Which of the Buyer’s obligations listed above is the Buyer unable to perform because of fire? If active fires exist in the Buyer’s immediate vicinity so that it is temporarily impossible or impracticable to operate, the Buyer may be able to invoke force majeure to delay accepting grapes until it is safe to reopen. But what about a winery in an area generally affected by smoke that is able to remain open, and that has a concern about the quality of the grapes it is receiving? That Buyer is still able to perform: it can pay for the grapes as long as banks remain able to process transactions, and it can accept the grapes as long as it is safe to remain open. Of course, a Buyer may not want to accept potentially smoke tainted grapes, but that does not mean that it is impossible or impracticable for it to do so. Typical force majeure clauses address when a party can’t perform its obligations, not when it might not want to perform its obligations.

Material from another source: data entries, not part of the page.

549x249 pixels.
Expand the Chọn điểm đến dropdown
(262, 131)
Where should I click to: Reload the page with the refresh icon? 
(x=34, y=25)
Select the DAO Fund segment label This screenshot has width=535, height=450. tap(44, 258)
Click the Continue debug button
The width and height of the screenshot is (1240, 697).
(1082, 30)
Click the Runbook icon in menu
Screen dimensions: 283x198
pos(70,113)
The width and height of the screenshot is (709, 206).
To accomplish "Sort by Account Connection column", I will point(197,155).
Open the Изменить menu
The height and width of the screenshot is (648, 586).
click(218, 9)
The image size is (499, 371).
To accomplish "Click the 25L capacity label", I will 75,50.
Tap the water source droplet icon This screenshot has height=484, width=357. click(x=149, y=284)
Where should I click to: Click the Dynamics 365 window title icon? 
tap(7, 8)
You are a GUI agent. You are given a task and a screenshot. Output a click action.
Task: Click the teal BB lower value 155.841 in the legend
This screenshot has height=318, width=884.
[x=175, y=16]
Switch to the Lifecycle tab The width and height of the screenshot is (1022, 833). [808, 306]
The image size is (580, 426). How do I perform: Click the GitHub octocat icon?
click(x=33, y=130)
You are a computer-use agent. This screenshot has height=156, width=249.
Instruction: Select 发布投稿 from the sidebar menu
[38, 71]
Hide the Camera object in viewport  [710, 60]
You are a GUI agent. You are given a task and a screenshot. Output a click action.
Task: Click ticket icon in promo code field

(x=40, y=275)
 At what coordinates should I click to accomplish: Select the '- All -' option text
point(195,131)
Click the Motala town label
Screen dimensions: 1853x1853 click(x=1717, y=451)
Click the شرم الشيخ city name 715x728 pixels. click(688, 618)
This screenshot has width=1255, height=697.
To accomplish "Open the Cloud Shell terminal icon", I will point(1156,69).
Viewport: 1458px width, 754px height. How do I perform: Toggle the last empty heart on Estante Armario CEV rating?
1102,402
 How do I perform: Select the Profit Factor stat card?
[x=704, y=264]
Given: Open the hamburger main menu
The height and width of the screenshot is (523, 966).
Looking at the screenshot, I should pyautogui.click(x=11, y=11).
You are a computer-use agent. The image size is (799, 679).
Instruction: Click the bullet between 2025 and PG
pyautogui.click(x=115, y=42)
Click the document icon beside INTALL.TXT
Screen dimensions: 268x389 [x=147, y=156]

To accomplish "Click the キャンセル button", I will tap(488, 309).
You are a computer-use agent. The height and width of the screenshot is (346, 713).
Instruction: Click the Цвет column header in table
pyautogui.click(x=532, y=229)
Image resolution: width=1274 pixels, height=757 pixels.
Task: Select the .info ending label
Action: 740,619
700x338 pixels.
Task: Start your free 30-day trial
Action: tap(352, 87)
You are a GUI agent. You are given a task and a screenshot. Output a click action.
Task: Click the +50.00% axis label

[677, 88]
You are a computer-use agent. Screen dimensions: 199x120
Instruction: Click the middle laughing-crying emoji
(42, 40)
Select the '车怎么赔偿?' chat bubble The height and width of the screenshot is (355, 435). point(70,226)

Often, grape purchase contracts also include specific quality warranties, including MOG, mold, rot, brix, and perhaps smoke-related metrics, which a Seller is obligated to meet, and which can serve as a basis for rejection by the Buyer if not satisfied. Whether or not those kinds of quality-related warranties can be used as the basis for the Buyer to reject potentially smoke tainted grapes depends on the specifics of the provision and the facts at hand. But we believe, based on the language commonly used in grape purchase agreements, that Buyers wondering whether they have the right to reject potentially smoke tainted fruit would be better served looking to their quality warranties rather than to their force majeure provision.